Acolhimento, uma imagem de marca
Estudante de Economia na Universidade do Porto, Rodrigo Gomes tinha regressado de Erasmus da Roménia quando se tornou voluntário da rede ESN. Proporcionar um Natal mais quentinho a quem está por cá nesta altura era o mínimo que podia fazer – “ainda mais quando o acolhimento é uma das nossas imagens de marca”, conta o ainda voluntário da rede, agora na direção da organização.
Como é filho de pais separados, foi-lhe possível mostrar duas realidades: a consoada foi passada com a mãe, o dia de Natal com o pai. “Recebemos duas raparigas da Lituânia e foi espetacular”, resume. Primeiro, porque se a mãe e a irmã arranham o inglês, a tia nem por isso. “Mas ao fim da noite já tinham encontrado forma de fazerem entender, entre sorrisos e alguma linguagem por gestos.” No dia seguinte, com o pai, o que mais as impressionou foi o dia de quase verão – a comparar com as temperaturas geladas e os dois a três metros de neve que costumavam ter naquela altura. “Foi ouro sobre azul”, como quem diz: “Quem é que não gostava de ser recebido assim?”

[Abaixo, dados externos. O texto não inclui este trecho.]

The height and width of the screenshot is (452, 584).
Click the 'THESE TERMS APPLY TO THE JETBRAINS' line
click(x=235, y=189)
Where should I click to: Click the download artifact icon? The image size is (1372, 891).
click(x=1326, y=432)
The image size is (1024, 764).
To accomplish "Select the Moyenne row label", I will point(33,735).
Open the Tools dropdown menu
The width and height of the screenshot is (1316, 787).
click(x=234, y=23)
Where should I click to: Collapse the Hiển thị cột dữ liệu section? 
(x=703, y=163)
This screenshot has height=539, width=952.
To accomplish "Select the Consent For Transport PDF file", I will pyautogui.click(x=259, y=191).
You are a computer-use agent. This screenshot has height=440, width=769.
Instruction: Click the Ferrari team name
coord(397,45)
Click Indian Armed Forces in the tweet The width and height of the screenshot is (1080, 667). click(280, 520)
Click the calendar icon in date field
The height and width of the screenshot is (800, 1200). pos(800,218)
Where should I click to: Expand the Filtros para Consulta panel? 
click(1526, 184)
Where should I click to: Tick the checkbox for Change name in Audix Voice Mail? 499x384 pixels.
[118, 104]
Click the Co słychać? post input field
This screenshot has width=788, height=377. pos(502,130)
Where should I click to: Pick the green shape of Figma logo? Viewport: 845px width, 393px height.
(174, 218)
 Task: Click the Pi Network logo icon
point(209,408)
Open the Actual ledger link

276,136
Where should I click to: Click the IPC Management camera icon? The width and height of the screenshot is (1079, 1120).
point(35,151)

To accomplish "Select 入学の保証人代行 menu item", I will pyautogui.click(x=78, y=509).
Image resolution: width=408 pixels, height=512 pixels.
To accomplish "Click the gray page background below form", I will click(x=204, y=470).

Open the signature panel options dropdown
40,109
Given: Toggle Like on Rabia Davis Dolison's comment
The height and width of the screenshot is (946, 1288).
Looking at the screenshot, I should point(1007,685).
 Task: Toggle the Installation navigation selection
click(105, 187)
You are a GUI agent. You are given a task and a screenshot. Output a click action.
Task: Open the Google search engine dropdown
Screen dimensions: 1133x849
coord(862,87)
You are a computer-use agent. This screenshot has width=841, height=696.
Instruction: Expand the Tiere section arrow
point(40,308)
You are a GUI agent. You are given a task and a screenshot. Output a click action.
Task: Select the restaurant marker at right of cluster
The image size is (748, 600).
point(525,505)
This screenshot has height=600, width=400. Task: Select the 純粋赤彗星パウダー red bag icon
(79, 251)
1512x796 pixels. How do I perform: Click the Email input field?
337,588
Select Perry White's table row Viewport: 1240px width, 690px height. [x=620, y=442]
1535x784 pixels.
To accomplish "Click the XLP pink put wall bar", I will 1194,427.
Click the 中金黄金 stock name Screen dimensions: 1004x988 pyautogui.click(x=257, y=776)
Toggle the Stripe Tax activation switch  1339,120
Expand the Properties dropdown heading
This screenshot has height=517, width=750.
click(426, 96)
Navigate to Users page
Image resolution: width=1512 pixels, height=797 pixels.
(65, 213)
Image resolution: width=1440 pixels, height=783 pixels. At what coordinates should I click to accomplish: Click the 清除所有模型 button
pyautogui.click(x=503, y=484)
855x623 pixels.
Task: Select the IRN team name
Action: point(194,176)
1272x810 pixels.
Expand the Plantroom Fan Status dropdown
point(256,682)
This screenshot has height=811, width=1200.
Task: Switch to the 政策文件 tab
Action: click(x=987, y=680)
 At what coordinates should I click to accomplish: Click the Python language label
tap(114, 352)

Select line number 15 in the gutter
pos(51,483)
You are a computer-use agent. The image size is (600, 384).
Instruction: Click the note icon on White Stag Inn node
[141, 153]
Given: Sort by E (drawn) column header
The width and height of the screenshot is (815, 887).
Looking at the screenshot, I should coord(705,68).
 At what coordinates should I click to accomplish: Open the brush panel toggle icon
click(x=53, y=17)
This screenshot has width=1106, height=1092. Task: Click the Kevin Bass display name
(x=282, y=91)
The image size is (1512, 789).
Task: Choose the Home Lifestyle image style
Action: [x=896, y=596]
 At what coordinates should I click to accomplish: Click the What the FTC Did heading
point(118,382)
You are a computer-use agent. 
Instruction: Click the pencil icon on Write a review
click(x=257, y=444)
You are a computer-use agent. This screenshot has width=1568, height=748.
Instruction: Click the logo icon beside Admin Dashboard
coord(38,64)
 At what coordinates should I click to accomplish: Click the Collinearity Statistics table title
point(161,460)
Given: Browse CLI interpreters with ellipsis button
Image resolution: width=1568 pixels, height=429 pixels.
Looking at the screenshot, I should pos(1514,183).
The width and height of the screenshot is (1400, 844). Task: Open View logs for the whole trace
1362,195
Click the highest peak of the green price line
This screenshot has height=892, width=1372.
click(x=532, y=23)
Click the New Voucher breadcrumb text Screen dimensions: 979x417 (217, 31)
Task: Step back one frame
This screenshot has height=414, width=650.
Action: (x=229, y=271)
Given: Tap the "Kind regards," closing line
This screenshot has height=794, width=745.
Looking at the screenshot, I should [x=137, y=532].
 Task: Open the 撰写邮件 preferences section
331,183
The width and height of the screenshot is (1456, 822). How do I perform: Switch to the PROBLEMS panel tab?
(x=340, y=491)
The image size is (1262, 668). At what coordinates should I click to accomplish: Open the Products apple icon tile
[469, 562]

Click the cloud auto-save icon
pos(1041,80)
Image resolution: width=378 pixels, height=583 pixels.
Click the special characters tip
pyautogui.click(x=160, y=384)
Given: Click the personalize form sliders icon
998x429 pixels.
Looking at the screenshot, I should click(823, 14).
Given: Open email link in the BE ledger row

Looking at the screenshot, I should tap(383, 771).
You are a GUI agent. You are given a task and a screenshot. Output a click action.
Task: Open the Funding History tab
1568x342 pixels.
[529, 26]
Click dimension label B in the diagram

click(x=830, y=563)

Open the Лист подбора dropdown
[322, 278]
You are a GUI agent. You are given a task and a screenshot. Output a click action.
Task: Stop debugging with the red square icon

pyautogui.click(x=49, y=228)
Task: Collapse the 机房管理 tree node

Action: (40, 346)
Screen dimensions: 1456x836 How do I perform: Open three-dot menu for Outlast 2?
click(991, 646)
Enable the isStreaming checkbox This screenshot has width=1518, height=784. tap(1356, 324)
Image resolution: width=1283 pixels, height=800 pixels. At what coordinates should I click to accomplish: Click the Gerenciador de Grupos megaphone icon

Uma confissão muito particular
Este ano vai também ser toda uma experiência para a israelita Hannah Ilievsky, 24 anos, uma estudante de Belas Artes que veio de Jerusalém para passar o semestre e não tem propriamente uma razão maior para ir a casa nesta altura – como é judia, não costuma celebrar o Natal. “Nós temos o Hannukah”, contrapõe, detalhando que é o nome significa festival das luzes e o habitual é acenderem-se velas para assinalar esse momento de inauguração e de recomeço. Este ano, até há uma coincidência nos tempos da festa religiosa dos judeus, já que se celebra de 22 a 30 de dezembro – mas não simboliza o suficiente para a demover de passar cá este tempo de festa. Como só vai saber quem lhe calha no Natal poucos dias antes, está a torcer pela sorte que costuma proteger os audazes – e a contar com a beleza inesperada do fator surpresa. E enquanto revela que, no seu imaginário, é tudo muito parecido ao que mostram os filmes da época, acaba a fazer uma confissão muito especial: “Sempre quis celebrar o Natal”.